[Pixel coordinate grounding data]
---
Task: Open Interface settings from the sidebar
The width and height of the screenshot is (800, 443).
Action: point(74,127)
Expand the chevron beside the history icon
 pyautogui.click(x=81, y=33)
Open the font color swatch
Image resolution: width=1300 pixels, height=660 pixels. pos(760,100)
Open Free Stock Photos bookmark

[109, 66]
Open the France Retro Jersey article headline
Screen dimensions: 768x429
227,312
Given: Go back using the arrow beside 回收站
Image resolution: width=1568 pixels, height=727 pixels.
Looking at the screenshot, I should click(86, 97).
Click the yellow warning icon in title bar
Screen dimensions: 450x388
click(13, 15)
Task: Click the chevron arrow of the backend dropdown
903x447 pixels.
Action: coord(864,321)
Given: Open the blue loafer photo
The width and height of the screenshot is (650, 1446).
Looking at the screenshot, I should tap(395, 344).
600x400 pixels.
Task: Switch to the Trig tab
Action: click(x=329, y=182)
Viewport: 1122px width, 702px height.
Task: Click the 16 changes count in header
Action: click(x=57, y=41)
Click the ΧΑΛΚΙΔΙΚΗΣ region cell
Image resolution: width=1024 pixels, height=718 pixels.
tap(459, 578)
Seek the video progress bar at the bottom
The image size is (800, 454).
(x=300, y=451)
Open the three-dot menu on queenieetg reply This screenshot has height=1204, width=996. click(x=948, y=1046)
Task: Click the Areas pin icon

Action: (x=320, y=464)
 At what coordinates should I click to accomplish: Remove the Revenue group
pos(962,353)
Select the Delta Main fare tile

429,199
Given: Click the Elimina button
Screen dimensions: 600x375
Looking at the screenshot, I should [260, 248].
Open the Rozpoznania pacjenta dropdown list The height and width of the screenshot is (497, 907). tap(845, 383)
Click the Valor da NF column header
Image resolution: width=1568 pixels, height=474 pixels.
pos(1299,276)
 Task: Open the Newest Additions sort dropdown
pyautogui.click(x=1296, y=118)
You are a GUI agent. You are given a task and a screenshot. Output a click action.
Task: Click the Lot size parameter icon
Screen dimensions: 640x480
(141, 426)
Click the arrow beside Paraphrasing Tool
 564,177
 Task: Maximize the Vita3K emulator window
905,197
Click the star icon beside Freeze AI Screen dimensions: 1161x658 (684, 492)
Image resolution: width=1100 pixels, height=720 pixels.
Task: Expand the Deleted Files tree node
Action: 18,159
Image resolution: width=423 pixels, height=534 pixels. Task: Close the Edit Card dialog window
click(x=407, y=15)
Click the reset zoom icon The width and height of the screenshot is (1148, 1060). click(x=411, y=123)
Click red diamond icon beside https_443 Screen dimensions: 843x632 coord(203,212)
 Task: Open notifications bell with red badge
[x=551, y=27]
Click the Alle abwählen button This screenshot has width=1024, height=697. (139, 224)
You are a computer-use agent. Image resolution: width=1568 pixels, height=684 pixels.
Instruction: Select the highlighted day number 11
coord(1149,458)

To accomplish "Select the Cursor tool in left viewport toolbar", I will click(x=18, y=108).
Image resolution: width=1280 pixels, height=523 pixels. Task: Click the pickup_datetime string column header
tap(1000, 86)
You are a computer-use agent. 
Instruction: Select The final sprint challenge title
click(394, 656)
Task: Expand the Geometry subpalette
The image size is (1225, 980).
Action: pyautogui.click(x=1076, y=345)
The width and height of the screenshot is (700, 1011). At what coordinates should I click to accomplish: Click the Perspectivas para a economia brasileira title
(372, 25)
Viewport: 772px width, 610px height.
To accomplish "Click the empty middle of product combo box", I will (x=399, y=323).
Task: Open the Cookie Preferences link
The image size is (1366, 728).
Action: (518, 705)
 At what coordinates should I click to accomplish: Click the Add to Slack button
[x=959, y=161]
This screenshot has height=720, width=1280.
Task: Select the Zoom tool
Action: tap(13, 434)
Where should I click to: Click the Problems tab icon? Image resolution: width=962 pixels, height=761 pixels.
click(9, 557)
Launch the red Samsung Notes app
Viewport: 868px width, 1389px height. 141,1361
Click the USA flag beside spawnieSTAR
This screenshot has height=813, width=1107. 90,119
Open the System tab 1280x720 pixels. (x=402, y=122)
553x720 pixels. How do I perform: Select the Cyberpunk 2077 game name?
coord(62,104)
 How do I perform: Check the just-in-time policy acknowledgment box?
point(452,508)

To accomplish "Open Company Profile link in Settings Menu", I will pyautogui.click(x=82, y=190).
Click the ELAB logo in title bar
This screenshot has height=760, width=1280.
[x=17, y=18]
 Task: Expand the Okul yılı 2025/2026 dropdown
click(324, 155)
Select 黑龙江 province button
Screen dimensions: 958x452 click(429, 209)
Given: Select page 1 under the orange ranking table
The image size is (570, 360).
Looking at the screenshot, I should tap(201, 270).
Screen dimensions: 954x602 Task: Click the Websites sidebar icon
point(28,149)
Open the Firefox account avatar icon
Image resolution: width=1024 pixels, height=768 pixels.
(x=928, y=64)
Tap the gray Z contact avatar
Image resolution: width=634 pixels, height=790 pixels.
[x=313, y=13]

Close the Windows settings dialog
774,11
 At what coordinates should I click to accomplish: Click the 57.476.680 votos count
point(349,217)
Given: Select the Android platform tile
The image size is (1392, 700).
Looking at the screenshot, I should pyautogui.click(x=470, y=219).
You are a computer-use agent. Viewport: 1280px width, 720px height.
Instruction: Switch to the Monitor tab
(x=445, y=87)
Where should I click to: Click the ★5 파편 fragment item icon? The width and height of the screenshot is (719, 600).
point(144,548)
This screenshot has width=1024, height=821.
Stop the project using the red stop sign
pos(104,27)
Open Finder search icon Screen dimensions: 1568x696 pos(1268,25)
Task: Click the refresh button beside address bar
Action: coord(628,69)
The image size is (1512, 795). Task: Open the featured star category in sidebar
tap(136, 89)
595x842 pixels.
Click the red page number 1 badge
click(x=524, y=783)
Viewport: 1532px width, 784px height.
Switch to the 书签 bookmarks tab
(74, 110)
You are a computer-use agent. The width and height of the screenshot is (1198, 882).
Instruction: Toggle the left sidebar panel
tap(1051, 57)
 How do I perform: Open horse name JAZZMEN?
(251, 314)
---
About this exercise
Reproduce the entries above exactly, but only the lines between the line holding "Given: Select page" and the line holding "Tap the gray Z contact avatar", inclusive.

Answer box
Given: Select page 1 under the orange ranking table
The image size is (570, 360).
Looking at the screenshot, I should tap(201, 270).
Screen dimensions: 954x602 Task: Click the Websites sidebar icon
point(28,149)
Open the Firefox account avatar icon
Image resolution: width=1024 pixels, height=768 pixels.
(x=928, y=64)
Tap the gray Z contact avatar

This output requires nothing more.